_Stated exercise_. Copy out every line of the data from the line containing "Task: Open the History" down to the line containing "click(x=1101, y=319)", and shift each coordinate in the answers by -13.

BEGIN Dataset records

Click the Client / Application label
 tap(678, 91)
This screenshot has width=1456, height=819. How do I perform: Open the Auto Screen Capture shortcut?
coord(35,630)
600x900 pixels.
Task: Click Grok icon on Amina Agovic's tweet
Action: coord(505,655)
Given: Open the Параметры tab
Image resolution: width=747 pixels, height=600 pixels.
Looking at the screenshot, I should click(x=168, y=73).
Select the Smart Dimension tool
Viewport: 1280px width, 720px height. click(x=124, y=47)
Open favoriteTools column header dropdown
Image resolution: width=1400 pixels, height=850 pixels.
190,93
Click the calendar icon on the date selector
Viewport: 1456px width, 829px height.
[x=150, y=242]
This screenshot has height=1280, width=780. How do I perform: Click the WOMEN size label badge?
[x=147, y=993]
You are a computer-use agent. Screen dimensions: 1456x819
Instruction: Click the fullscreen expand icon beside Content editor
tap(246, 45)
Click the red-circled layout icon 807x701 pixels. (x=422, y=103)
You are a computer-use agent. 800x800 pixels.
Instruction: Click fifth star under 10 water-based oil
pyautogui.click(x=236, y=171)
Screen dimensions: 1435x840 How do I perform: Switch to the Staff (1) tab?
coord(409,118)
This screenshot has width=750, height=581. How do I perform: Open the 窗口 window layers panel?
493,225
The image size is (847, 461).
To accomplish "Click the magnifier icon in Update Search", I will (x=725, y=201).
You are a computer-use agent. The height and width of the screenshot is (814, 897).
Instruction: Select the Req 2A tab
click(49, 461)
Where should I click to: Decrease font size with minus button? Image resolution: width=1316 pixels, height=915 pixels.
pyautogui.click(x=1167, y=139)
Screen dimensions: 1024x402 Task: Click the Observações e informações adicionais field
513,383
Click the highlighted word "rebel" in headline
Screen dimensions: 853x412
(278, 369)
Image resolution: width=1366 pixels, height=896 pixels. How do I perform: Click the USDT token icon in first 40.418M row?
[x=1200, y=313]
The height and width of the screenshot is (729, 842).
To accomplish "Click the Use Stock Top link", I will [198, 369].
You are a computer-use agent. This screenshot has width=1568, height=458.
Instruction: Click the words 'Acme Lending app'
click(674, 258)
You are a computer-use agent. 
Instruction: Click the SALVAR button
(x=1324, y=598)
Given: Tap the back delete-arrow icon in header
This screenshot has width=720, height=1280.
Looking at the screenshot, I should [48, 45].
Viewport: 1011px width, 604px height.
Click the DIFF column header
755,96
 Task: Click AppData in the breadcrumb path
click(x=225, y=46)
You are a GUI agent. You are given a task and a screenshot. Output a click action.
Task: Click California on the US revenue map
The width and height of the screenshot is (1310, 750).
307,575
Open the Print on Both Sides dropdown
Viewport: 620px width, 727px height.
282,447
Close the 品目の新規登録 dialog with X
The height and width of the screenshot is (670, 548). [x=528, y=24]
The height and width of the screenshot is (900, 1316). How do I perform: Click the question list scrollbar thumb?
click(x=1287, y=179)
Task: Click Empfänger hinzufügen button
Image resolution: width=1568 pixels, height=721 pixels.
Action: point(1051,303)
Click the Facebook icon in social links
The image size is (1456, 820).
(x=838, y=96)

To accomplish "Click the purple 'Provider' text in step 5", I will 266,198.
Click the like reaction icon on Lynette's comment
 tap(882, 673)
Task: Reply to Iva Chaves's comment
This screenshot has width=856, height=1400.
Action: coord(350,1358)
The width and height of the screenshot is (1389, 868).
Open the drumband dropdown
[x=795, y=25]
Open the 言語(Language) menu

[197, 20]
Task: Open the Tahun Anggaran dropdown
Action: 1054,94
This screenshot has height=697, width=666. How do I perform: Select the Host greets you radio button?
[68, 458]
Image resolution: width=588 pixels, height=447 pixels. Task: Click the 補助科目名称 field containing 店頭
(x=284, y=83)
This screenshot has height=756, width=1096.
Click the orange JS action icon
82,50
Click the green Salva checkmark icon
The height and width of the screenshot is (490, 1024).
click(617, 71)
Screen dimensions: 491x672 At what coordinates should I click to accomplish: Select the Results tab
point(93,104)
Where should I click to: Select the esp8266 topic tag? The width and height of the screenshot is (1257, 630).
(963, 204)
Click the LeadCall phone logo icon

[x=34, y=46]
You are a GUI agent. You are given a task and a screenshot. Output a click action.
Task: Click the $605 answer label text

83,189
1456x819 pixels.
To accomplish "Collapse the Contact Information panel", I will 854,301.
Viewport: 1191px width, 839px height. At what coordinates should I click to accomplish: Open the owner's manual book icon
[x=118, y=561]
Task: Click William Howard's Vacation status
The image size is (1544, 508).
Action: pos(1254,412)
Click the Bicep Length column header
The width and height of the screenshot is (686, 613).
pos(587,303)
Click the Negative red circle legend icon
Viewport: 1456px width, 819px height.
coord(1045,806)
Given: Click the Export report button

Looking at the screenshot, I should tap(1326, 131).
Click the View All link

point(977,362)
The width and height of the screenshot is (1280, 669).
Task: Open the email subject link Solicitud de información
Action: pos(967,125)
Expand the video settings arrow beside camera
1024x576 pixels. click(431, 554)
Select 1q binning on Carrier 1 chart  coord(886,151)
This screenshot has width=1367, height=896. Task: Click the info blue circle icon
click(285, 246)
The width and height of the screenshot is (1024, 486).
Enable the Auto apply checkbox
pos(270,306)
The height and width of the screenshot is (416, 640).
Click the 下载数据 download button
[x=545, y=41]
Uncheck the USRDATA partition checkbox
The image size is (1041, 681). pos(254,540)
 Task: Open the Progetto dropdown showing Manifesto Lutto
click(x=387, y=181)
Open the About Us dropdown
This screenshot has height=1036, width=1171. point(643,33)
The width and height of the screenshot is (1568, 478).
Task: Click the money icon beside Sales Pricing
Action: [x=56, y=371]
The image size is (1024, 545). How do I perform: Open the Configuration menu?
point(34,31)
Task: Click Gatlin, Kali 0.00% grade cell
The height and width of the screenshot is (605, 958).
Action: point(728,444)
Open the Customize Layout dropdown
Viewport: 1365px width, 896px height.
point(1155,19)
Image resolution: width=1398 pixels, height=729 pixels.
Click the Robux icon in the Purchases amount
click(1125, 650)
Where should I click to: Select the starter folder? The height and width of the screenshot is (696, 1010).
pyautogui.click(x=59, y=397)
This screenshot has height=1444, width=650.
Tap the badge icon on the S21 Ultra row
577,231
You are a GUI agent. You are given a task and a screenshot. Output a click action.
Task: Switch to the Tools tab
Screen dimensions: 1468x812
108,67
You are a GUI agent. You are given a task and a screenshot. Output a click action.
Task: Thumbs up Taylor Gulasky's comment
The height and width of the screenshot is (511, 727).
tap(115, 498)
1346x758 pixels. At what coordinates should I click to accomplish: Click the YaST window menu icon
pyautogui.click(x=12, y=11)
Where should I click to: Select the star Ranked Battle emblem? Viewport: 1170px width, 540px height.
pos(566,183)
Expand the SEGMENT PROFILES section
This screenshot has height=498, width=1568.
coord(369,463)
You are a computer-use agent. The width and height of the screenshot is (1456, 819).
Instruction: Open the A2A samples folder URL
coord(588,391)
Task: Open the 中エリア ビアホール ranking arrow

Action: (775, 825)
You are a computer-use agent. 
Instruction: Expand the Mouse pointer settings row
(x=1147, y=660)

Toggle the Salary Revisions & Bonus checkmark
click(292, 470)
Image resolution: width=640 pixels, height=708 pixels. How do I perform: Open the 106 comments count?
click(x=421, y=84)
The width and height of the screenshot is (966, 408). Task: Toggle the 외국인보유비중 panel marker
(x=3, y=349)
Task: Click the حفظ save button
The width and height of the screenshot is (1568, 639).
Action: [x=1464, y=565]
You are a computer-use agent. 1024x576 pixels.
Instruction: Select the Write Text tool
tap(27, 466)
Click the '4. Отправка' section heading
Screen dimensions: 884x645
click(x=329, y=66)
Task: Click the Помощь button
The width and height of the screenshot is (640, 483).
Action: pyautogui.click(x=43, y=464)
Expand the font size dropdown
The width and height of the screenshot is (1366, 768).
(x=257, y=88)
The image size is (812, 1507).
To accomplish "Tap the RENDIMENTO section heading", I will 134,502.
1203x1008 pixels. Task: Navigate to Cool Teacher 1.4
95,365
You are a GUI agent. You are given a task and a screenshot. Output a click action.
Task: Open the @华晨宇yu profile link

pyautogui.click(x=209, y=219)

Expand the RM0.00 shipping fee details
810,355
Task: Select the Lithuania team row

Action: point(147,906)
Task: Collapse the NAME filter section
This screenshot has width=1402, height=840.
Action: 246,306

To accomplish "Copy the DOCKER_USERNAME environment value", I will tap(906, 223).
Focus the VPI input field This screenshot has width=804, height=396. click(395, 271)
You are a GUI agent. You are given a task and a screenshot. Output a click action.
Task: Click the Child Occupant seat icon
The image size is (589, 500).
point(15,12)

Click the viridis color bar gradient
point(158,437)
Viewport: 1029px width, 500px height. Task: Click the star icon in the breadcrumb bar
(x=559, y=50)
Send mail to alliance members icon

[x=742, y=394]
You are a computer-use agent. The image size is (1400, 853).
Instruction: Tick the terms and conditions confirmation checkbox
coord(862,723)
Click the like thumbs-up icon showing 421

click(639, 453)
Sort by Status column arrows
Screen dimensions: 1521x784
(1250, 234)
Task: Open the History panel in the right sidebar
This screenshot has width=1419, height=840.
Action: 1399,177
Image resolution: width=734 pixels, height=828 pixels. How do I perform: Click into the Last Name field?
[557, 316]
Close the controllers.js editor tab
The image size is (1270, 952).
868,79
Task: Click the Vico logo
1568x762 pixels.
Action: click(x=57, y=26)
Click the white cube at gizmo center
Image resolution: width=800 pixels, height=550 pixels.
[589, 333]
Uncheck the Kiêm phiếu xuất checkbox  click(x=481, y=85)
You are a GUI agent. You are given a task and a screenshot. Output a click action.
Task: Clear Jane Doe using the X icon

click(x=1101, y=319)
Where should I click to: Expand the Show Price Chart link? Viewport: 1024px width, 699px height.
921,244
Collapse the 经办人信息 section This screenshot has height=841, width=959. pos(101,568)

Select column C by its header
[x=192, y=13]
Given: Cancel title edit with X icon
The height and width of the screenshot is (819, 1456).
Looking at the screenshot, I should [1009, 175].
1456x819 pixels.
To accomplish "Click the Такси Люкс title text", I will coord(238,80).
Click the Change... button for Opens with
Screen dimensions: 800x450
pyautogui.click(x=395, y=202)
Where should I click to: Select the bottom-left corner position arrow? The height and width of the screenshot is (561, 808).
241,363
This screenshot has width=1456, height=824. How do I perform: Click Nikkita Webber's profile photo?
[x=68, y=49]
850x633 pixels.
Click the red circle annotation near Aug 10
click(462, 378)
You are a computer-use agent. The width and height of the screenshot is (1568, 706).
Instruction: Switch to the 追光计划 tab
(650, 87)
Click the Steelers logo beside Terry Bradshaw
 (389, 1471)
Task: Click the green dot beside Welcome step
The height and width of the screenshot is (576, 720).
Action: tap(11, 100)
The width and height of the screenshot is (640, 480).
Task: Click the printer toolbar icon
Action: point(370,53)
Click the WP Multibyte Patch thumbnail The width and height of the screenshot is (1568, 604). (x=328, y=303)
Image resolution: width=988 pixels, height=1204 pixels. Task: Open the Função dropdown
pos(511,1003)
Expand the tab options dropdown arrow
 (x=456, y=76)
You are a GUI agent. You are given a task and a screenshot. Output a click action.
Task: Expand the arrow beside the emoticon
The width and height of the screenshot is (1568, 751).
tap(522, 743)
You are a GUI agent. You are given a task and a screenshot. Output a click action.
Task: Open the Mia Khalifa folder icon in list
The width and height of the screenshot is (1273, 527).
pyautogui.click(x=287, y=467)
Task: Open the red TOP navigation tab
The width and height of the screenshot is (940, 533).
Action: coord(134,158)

END Dataset records

_Written solution_.
Task: Open the History panel in the right sidebar
This screenshot has width=1419, height=840.
Action: 1386,164
Image resolution: width=734 pixels, height=828 pixels. How do I perform: Click into the Last Name field?
[544, 303]
Close the controllers.js editor tab
The image size is (1270, 952).
855,66
Task: Click the Vico logo
1568x762 pixels.
Action: click(x=44, y=13)
Click the white cube at gizmo center
Image resolution: width=800 pixels, height=550 pixels.
[576, 320]
Uncheck the Kiêm phiếu xuất checkbox  click(x=468, y=72)
You are a GUI agent. You are given a task and a screenshot. Output a click action.
Task: Clear Jane Doe using the X icon

click(x=1088, y=306)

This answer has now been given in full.